武平二年,天下局勢從表麵上來看還算平穩,除了近月以來北齊對遼東用兵之外,宇文邕繼續裝孫子,陳頊照常在地圖上對著江陵和江淮流口水,而高緯坐在晉陽的某一處小宅院裏,坐視自己棋盤上的兩股勢力放對廝殺,虎視眈眈地觀察著有沒有特別鬧騰的,揪出來殺一儆百。此刻以祖珽為首的力量還有以勳貴、豪強為後台的“散官”、“下野”集團,爭鬥已經到了白熱化的階段,頗有黑雲壓城城欲摧的態勢。
其實早在陛下親政,表露出銳意改革誌向的時候,就已經注定了,北齊朝局必然會走到這一步,幾乎所有有誌之士,都果斷的站在了以趙彥深等人為代表的改革派之中,而改革派也隱隱分為兩個黨派,就算是內閣,也不乏各自的陣營,其中趙彥深、胡長桀、馮子琮、白建、高睿這些人可以稱為保守派,行事相對保守一些,不提倡在政策上做出重大改動;而祖珽、鄭宇這些人,則是觀點鮮明,銳意十足的進取派,攻擊性十足,是朝堂之中最凶猛的鬥羊,而現在,正是這些鬥羊亮出了鋒利的羊角,挑戰著舊的權力階層的權威,大戰一觸即發。
而這些發生在晉陽的雲波詭譎,都與遠在河北的鄴城無關,也底下的暗流也是洶湧之極。
風停雪住,內閣實際的元輔大臣,當朝右相趙彥深,緩步穿過府內的亭台樓榭,停在了一張石凳前,跟在身後的老仆忙不迭的將厚厚的墊子墊在石凳上,又在凳腳下放了一個火爐,胡長桀殷勤地扶趙彥深坐上去。

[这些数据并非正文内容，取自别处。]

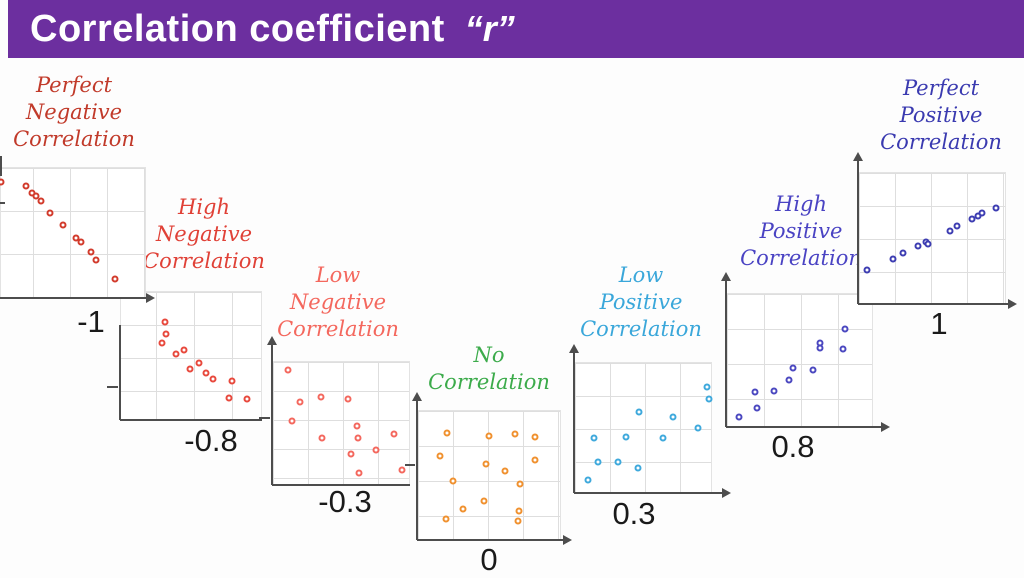 This screenshot has width=1024, height=578. I want to click on label-line: Perfect, so click(74, 85).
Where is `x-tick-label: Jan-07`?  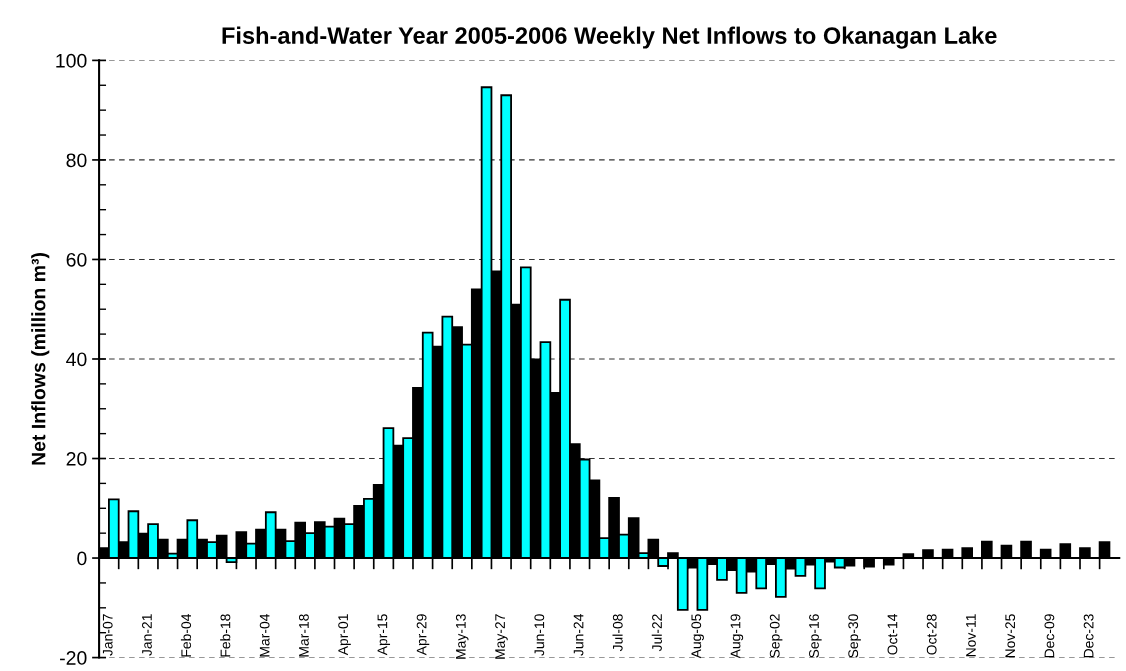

趙彥深老了,從去歲中旬開始,就已經感覺到力不從心,每日理政到深夜,使他的身體每況愈下,現在不過是憑著湯藥,還有胸中那一口氣,勉強支撐罷了。如今的趙彥深,已經是須發盡白,多走一段路都要人扶著了……他邊坐下,一邊聽胡長桀說話。